OCT-4, an embryonic stem cell marker, is highly expressed in bladder cancer
Article first published online: 4 JAN 2007
Copyright © 2007 Wiley-Liss, Inc.
International Journal of Cancer
Volume 120, Issue 7, pages 1598–1602, 1 April 2007
How to Cite
Atlasi, Y., Mowla, S. J., Ziaee, S. A.M. and Bahrami, A.-R. (2007), OCT-4, an embryonic stem cell marker, is highly expressed in bladder cancer. Int. J. Cancer, 120: 1598–1602. doi: 10.1002/ijc.22508
- Issue published online: 30 JAN 2007
- Article first published online: 4 JAN 2007
- Manuscript Accepted: 8 NOV 2006
- Manuscript Received: 6 AUG 2006
- Islamic Republic of Iran Foundation of Martyrs and Veterans Affairs; Urology and Nephrology Research Center, Labbafi-Nejad Medical Center; Grant number: 2011
- stem cell;
- bladder cancer
OCT-4 (also known as POU5F1) is a key regulator of self-renewal in embryonic stem cells. Regarding the new cancer stem cell concept, the expression of such genes is potentially correlated with tumorigenesis and can affect some aspects of tumor behavior, such as tumor recurrence or resistance to therapies. Although OCT-4 has been introduced as a molecular marker for germ cell tumors, little is known about its expression in somatic cancers. Here, we have investigated the potential expression of OCT-4 in bladder cancer. We used semiquantitative RT-PCR to examine the expression of OCT-4 in 32 tumors, 13 apparently nontumor tissues taken from the margin of tumors and 9 normal urothelial tissues. The expression of OCT-4 at protein level was further determined by Western blotting and immunohistochemical (IHC) analysis. OCT-4 expression was detected in almost all examined tumors (31/32), but at much lower level (p < 0.001) in some nonneoplastic samples (6/22). A significantly strong correlation of 0.6 has been observed between OCT-4 expression and the presence of tumors (p < 0.001).

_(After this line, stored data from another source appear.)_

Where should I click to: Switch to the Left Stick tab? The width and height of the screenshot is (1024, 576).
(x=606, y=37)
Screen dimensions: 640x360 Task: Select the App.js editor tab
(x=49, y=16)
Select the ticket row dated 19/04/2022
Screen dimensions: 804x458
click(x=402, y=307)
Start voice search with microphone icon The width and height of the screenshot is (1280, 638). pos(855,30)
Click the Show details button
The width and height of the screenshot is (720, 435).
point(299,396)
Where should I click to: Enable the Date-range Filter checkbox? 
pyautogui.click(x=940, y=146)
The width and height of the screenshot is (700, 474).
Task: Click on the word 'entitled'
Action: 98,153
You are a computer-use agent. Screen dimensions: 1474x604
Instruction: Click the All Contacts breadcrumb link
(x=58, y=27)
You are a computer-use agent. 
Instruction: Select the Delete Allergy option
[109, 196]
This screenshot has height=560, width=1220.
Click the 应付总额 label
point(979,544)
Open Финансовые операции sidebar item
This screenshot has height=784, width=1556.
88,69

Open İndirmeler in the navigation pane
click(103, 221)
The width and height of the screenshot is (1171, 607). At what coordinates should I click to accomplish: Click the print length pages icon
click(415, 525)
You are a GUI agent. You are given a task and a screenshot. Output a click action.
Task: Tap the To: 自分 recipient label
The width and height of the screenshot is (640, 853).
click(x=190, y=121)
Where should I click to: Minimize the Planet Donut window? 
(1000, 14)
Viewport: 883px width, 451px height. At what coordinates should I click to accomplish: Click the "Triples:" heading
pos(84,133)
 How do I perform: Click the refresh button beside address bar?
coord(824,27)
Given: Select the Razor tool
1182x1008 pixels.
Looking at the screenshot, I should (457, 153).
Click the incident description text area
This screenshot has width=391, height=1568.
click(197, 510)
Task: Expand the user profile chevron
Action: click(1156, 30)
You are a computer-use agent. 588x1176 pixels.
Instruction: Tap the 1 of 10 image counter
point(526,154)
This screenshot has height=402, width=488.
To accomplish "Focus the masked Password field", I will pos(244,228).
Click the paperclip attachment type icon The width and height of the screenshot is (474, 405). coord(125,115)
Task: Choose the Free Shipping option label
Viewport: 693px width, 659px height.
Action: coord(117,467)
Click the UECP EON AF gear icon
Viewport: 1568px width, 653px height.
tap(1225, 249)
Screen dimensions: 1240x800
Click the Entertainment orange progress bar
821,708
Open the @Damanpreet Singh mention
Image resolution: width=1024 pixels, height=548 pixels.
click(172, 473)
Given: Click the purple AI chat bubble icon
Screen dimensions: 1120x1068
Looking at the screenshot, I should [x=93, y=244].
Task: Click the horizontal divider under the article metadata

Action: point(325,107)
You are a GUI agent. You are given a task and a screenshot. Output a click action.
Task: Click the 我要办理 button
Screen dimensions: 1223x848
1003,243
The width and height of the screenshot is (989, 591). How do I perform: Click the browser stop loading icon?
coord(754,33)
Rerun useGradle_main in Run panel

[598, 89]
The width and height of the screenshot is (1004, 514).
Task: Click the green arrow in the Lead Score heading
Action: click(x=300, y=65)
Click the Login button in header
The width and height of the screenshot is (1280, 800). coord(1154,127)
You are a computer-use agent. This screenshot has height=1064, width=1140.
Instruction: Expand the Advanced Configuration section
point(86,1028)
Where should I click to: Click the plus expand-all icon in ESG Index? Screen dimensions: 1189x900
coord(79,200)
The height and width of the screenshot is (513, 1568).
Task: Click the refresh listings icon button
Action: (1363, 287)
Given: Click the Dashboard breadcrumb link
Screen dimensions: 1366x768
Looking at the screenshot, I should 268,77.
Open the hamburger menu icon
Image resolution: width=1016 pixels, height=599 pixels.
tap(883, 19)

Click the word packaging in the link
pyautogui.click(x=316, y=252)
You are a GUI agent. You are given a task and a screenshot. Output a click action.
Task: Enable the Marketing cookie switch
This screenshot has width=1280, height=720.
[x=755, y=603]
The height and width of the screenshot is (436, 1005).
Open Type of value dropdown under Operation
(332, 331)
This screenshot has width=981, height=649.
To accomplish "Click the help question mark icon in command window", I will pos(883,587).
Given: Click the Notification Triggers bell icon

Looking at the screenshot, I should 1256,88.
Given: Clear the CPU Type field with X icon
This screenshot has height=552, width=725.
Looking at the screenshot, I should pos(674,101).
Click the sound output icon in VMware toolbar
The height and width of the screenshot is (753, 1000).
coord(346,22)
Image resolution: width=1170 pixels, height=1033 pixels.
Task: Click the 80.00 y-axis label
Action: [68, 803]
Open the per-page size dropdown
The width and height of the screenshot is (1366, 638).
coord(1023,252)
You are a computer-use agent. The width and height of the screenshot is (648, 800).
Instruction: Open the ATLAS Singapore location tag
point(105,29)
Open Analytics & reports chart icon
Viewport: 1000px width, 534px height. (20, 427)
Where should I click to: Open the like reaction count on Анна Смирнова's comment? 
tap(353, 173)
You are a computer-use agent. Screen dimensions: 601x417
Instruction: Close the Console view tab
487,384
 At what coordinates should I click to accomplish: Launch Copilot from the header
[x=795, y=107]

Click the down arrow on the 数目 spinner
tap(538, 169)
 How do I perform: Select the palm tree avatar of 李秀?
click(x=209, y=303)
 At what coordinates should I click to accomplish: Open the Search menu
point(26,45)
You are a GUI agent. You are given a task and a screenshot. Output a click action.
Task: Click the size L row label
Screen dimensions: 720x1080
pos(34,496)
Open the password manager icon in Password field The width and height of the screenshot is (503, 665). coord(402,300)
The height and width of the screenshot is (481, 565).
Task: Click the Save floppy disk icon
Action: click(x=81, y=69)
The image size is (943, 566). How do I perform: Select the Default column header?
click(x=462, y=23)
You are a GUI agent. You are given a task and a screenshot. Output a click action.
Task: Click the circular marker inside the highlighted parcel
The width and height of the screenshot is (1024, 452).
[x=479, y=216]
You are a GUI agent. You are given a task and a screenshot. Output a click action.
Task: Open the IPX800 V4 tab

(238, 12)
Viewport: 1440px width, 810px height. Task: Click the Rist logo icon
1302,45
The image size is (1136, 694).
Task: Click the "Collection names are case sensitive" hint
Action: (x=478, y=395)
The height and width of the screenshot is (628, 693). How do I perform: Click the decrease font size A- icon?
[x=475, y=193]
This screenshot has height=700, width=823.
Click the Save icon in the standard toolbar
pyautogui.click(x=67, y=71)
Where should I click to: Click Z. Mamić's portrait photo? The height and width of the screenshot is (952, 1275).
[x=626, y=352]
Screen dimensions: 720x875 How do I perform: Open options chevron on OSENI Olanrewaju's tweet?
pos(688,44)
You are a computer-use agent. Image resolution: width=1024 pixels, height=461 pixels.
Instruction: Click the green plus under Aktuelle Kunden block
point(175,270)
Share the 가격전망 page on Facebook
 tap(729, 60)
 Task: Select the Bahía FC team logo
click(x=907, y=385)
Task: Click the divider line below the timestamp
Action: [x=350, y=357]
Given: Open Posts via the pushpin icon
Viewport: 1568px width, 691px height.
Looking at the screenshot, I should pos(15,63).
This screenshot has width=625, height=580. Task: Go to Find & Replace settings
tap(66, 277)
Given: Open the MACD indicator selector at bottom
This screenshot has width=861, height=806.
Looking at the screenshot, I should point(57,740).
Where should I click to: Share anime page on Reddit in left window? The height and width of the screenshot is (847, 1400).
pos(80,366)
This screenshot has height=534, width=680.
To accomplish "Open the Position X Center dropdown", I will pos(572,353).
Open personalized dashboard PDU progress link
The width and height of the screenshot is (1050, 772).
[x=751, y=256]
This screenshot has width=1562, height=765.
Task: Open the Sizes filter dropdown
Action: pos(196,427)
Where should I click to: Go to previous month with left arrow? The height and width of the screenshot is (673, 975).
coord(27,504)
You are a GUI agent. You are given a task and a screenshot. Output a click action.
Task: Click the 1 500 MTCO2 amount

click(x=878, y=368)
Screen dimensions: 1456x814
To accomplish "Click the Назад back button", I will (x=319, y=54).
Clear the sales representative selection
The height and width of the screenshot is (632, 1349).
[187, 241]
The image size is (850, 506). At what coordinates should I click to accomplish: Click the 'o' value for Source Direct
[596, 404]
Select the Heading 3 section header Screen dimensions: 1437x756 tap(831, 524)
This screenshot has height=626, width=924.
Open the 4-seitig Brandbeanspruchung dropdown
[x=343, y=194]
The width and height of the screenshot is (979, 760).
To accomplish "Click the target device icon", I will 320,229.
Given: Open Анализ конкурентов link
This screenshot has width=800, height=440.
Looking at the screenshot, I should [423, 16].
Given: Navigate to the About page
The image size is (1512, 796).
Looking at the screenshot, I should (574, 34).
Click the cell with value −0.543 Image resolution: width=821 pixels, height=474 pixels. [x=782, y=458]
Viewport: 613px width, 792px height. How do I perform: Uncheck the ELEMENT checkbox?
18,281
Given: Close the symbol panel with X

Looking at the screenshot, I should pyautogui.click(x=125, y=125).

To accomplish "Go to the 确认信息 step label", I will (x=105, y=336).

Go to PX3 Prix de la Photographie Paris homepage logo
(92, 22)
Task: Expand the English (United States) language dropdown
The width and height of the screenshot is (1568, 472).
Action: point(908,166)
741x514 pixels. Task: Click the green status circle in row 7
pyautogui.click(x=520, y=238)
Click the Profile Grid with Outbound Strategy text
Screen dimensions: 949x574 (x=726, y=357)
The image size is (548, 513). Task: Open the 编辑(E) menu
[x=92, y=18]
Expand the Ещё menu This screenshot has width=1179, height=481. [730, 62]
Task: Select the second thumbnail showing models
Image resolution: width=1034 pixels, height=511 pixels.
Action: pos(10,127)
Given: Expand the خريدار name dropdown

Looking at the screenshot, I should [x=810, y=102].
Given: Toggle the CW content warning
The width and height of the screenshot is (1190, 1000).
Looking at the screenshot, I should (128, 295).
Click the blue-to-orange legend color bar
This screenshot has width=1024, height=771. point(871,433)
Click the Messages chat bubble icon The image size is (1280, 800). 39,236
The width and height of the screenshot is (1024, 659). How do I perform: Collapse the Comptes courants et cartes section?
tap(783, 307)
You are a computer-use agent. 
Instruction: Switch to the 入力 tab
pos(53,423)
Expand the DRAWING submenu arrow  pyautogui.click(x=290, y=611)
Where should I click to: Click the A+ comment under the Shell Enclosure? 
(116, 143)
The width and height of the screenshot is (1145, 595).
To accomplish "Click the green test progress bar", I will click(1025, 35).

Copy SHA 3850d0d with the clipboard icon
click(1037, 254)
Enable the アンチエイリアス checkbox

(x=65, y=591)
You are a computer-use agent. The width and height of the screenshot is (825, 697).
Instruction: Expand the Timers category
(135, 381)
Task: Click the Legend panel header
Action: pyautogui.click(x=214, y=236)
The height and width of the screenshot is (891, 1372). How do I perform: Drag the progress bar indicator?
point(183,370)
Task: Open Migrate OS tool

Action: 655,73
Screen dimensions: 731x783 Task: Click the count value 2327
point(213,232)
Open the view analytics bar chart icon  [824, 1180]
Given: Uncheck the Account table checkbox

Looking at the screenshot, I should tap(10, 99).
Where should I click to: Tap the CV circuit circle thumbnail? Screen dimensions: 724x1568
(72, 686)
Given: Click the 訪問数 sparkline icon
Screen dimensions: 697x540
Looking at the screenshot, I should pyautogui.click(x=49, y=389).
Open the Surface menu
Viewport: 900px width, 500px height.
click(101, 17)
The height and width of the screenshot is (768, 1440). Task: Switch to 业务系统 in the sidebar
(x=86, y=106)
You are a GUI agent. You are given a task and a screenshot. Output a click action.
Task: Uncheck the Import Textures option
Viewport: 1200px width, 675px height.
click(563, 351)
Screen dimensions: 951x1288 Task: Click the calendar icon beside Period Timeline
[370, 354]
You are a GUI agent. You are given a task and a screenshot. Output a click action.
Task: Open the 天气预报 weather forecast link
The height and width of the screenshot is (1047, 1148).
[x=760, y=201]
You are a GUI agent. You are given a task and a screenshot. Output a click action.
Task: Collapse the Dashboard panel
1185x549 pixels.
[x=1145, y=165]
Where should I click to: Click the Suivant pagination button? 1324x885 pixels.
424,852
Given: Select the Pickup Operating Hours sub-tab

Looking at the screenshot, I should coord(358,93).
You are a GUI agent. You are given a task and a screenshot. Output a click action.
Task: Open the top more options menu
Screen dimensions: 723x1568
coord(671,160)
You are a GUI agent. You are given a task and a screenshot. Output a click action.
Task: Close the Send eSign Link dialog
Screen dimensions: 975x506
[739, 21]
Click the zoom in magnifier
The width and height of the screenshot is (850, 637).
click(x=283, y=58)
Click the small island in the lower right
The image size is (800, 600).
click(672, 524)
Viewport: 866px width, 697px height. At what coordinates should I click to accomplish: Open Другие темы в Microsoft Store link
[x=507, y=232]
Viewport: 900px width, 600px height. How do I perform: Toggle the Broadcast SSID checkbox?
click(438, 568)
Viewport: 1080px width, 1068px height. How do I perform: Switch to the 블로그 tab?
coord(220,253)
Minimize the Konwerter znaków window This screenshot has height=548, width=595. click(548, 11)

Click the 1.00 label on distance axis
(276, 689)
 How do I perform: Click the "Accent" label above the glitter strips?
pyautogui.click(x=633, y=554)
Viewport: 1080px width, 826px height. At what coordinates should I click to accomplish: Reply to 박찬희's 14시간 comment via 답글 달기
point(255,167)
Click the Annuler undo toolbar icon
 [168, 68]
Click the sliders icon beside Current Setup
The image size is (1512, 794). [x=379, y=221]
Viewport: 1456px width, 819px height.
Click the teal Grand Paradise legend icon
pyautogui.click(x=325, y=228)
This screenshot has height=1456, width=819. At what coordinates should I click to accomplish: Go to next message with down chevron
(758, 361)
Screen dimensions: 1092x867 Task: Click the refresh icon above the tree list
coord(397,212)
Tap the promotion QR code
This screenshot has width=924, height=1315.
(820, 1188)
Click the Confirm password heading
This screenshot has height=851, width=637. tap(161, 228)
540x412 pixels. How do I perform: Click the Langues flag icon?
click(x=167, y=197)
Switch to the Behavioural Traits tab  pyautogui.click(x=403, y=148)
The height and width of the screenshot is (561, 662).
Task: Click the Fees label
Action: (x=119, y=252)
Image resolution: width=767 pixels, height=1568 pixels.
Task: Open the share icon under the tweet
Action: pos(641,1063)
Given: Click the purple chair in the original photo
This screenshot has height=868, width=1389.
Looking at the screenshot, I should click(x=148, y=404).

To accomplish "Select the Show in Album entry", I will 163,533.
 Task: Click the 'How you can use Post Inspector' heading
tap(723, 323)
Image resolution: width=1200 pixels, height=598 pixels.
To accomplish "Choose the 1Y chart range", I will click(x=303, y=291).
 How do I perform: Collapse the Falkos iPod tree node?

Western blot analysis further confirmed the expression of OCT-4 in tumor biopsies. According to IHC results, OCT-4 is primarily localized in the nuclei of tumor cells, with no or low immunoreactivity in nontumor cells. Our study demonstrated, for the first time, the expression of OCT-4 in bladder cancer and a further clue to the involvement of embryonic genes in carcinogenesis. © 2007 Wiley-Liss, Inc.